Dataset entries

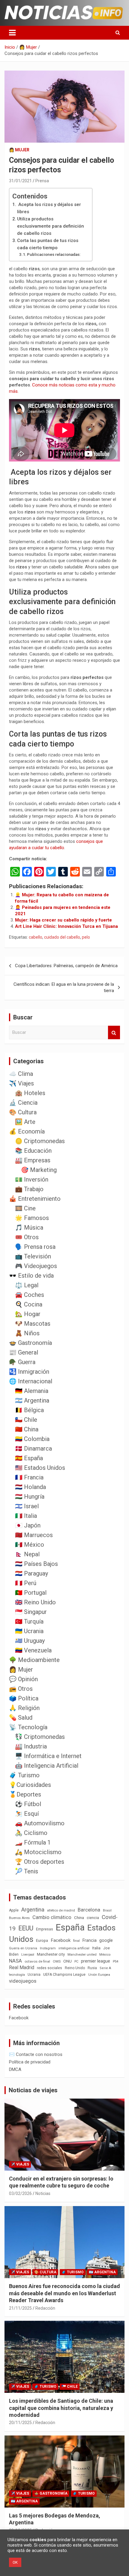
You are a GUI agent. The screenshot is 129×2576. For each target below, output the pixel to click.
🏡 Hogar (27, 1314)
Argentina (32, 1909)
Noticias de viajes (33, 2090)
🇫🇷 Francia (29, 1477)
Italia (96, 1948)
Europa (42, 1940)
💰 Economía (27, 1131)
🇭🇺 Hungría (29, 1496)
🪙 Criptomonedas (40, 1141)
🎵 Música (29, 1227)
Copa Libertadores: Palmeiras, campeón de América (66, 965)
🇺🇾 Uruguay (30, 1640)
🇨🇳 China (26, 1429)
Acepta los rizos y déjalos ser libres (49, 208)
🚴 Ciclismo (31, 1832)
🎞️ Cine (25, 1208)
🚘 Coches (29, 1294)
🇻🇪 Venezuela (33, 1650)
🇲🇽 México (29, 1544)
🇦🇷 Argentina (32, 1400)
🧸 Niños (27, 1333)
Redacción (45, 2308)
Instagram (48, 1948)
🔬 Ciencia (23, 1102)
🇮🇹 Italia (26, 1515)
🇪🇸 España (29, 1458)
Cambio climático (51, 1917)
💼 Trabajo (29, 1189)
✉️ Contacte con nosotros (35, 2054)
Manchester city (51, 1954)
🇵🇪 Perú (25, 1583)
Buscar (114, 1032)
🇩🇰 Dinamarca (33, 1448)
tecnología (17, 1974)
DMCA (15, 2069)
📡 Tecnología (28, 1727)
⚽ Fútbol (28, 1804)
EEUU (25, 1928)
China (79, 1917)
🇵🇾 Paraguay (31, 1573)
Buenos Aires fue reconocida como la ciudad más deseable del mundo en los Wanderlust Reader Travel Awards (64, 2293)
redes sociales (49, 1968)
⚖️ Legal (26, 1285)
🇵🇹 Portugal (30, 1592)
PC (76, 1961)
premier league (95, 1961)
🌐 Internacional (30, 1381)
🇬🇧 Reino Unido (35, 1602)
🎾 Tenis (26, 1871)
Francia (89, 1940)
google (106, 1940)
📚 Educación (33, 1150)
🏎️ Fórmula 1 (33, 1842)
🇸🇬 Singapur (31, 1611)
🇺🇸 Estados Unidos (40, 1467)
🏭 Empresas (32, 1160)
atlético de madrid (61, 1910)
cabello (35, 937)
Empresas (44, 1929)
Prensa (42, 180)
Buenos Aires (19, 1918)
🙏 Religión (24, 1708)
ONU (67, 1961)
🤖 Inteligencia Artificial (46, 1765)
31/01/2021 (20, 180)
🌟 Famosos (32, 1217)
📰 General (23, 1352)
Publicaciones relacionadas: (53, 254)
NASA (15, 1961)
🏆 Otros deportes (39, 1861)
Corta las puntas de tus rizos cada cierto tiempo (47, 244)
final (76, 1941)
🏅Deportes (25, 1794)
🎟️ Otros (27, 1237)
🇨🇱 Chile (26, 1419)
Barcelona (89, 1910)
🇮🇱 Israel (27, 1506)
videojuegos (22, 1981)
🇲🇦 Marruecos (34, 1535)
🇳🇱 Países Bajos (36, 1563)
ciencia (93, 1917)
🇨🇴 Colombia (32, 1438)
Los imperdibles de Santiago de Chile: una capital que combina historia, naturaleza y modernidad (61, 2408)
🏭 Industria (31, 1746)
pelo (86, 937)
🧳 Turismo (24, 1775)
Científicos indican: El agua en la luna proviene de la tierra (64, 987)
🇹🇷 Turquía (29, 1621)
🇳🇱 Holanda (30, 1487)
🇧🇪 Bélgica (29, 1410)
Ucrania (34, 1974)
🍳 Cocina (28, 1304)
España (70, 1927)
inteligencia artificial (73, 1948)
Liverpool (27, 1955)
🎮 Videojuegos (36, 1266)
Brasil (107, 1910)
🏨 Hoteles (30, 1093)
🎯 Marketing (39, 1169)
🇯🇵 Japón (27, 1525)
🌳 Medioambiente (34, 1659)
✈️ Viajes (21, 1083)
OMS (57, 1961)
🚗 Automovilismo (39, 1823)
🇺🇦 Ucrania (29, 1631)
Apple (14, 1910)
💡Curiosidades (30, 1784)
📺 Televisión (33, 1256)
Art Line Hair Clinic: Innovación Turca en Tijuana (66, 926)
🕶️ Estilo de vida (31, 1275)
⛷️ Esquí (27, 1813)
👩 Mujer (19, 149)
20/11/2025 (20, 2422)
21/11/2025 (20, 2308)
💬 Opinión (23, 1679)
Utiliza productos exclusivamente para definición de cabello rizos (50, 226)
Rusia (92, 1968)
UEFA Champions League (64, 1974)
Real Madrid (21, 1967)
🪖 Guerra (22, 1362)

Work to be completed: Could you copy all of the entries above exactly, without the pictures?

Task response:
You are a GUI agent. The screenshot is 129×2576. For each target below, output the pixel to click.
🏡 Hogar (27, 1314)
Argentina (32, 1909)
Noticias de viajes (33, 2090)
🇫🇷 Francia (29, 1477)
Italia (96, 1948)
Europa (42, 1940)
💰 Economía (27, 1131)
🇭🇺 Hungría (29, 1496)
🪙 Criptomonedas (40, 1141)
🎵 Música (29, 1227)
Copa Libertadores: Palmeiras, campeón de América (66, 965)
🇺🇾 Uruguay (30, 1640)
🇨🇳 China (26, 1429)
Acepta los rizos y déjalos ser libres (49, 208)
🚴 Ciclismo (31, 1832)
🎞️ Cine (25, 1208)
🚘 Coches (29, 1294)
🇻🇪 Venezuela (33, 1650)
🇲🇽 México (29, 1544)
🇦🇷 Argentina (32, 1400)
🧸 Niños (27, 1333)
Redacción (45, 2308)
Instagram (48, 1948)
🔬 Ciencia (23, 1102)
🇮🇹 Italia (26, 1515)
🇪🇸 España (29, 1458)
Cambio climático (51, 1917)
💼 Trabajo (29, 1189)
✉️ Contacte con nosotros (35, 2054)
Manchester city (51, 1954)
🇵🇪 Perú (25, 1583)
Buscar (114, 1032)
🇩🇰 Dinamarca (33, 1448)
tecnología (17, 1974)
DMCA (15, 2069)
📡 Tecnología (28, 1727)
⚽ Fútbol (28, 1804)
EEUU (25, 1928)
China (79, 1917)
🇵🇾 Paraguay (31, 1573)
Buenos Aires fue reconocida como la ciudad más deseable del mundo en los Wanderlust Reader Travel Awards (64, 2293)
redes sociales (49, 1968)
⚖️ Legal (26, 1285)
🇵🇹 Portugal (30, 1592)
PC (76, 1961)
premier league (95, 1961)
🌐 Internacional (30, 1381)
🇬🇧 Reino Unido (35, 1602)
🎾 Tenis (26, 1871)
Francia (89, 1940)
google (106, 1940)
📚 Educación (33, 1150)
🏎️ Fórmula 1 (33, 1842)
🇸🇬 Singapur (31, 1611)
🇺🇸 Estados Unidos (40, 1467)
🏭 Empresas (32, 1160)
atlético de madrid (61, 1910)
cabello (35, 937)
Empresas (44, 1929)
Prensa (42, 180)
Buenos Aires (19, 1918)
🙏 Religión (24, 1708)
ONU (67, 1961)
🤖 Inteligencia Artificial (46, 1765)
31/01/2021 (20, 180)
🌟 Famosos (32, 1217)
📰 General (23, 1352)
Publicaciones relacionadas: (53, 254)
NASA (15, 1961)
🏆 Otros deportes (39, 1861)
Corta las puntas de tus rizos cada cierto tiempo (47, 244)
final (76, 1941)
🏅Deportes (25, 1794)
🎟️ Otros (27, 1237)
🇨🇱 Chile (26, 1419)
Barcelona (89, 1910)
🇮🇱 Israel (27, 1506)
videojuegos (22, 1981)
🇲🇦 Marruecos (34, 1535)
🇳🇱 Países Bajos (36, 1563)
ciencia (93, 1917)
🇨🇴 Colombia (32, 1438)
Los imperdibles de Santiago de Chile: una capital que combina historia, naturaleza y modernidad (61, 2408)
🏭 Industria (31, 1746)
pelo (86, 937)
🧳 Turismo (24, 1775)
Científicos indican: El agua en la luna proviene de la tierra (64, 987)
🇹🇷 Turquía (29, 1621)
🇳🇱 Holanda (30, 1487)
🇧🇪 Bélgica (29, 1410)
Ucrania (34, 1974)
🍳 Cocina (28, 1304)
España (70, 1927)
inteligencia artificial (73, 1948)
Liverpool (27, 1955)
🎮 Videojuegos (36, 1266)
Brasil (107, 1910)
🏨 Hoteles (30, 1093)
🎯 Marketing (39, 1169)
🇯🇵 Japón (27, 1525)
🌳 Medioambiente (34, 1659)
✈️ Viajes (21, 1083)
OMS (57, 1961)
🚗 Automovilismo (39, 1823)
🇺🇦 Ucrania (29, 1631)
Apple (14, 1910)
💡Curiosidades (30, 1784)
📺 Televisión (33, 1256)
Art Line Hair Clinic: Innovación Turca en Tijuana (66, 926)
🕶️ Estilo de vida (31, 1275)
⛷️ Esquí (27, 1813)
👩 Mujer (19, 149)
20/11/2025 (20, 2422)
21/11/2025 (20, 2308)
💬 Opinión (23, 1679)
Utiliza productos exclusivamente para definición de cabello rizos (50, 226)
Rusia (92, 1968)
UEFA Champions League (64, 1974)
Real Madrid (21, 1967)
🪖 Guerra (22, 1362)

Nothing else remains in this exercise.